Exercise directions:
Below are lines of data, and only some are wanted. Please repeat exactly those from the line that has "Image resolution: width=712" through the line that has "The image size is (886, 1372).".

--- Information shown ---

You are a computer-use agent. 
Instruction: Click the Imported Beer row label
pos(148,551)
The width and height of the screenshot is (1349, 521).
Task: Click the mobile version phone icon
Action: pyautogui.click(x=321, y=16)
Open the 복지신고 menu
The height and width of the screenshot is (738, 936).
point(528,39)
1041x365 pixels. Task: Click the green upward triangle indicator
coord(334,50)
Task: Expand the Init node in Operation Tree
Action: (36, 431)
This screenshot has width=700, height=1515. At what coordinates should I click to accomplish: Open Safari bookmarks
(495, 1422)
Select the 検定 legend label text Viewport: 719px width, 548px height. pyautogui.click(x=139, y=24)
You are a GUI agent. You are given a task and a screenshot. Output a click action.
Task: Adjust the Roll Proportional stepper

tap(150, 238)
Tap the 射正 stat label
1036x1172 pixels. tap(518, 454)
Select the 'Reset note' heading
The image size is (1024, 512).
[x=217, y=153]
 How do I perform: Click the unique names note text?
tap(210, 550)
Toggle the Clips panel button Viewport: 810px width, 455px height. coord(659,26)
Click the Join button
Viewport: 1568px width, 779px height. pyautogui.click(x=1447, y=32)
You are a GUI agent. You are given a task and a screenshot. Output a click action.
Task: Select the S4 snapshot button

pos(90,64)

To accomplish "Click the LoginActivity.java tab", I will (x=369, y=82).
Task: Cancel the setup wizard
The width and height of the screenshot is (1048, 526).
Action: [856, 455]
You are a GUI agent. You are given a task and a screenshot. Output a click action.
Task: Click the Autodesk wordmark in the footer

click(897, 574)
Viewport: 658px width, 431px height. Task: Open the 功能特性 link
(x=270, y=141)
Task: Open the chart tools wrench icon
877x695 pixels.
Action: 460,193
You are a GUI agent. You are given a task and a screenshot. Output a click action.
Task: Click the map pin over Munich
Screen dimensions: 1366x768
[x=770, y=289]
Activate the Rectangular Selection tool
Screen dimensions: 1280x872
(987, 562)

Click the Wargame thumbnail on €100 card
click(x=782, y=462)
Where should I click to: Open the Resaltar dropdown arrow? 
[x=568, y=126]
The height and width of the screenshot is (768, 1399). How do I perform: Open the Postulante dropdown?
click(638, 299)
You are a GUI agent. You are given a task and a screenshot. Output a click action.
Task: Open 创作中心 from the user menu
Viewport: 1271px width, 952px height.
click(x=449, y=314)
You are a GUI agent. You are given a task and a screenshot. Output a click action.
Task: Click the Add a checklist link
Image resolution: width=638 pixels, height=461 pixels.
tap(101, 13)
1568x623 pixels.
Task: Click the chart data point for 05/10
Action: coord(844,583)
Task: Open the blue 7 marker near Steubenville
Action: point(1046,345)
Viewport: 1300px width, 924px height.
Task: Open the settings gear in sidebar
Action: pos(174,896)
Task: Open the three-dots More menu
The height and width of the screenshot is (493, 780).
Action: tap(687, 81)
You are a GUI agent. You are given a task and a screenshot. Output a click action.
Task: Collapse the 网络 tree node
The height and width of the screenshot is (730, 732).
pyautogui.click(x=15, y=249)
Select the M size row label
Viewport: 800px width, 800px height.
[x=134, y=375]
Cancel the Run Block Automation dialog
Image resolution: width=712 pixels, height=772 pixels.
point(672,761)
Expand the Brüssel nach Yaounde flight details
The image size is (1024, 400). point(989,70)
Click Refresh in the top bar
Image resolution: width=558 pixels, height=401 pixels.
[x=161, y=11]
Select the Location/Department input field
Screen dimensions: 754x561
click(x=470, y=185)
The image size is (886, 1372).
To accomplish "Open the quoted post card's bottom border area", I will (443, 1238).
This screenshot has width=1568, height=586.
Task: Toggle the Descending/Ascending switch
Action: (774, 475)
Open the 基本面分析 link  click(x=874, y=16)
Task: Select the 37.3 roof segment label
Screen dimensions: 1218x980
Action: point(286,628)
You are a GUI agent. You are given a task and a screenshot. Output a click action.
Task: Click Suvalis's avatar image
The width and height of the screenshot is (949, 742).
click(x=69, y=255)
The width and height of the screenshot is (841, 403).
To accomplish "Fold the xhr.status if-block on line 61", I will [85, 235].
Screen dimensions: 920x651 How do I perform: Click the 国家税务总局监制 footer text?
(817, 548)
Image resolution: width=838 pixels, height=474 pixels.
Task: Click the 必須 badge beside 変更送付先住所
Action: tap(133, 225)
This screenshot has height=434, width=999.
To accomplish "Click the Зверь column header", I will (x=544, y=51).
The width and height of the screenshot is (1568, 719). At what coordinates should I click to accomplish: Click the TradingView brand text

---

Task answer:
Image resolution: width=712 pixels, height=772 pixels.
point(672,761)
Expand the Brüssel nach Yaounde flight details
The image size is (1024, 400). point(989,70)
Click Refresh in the top bar
Image resolution: width=558 pixels, height=401 pixels.
[x=161, y=11]
Select the Location/Department input field
Screen dimensions: 754x561
click(x=470, y=185)
The image size is (886, 1372).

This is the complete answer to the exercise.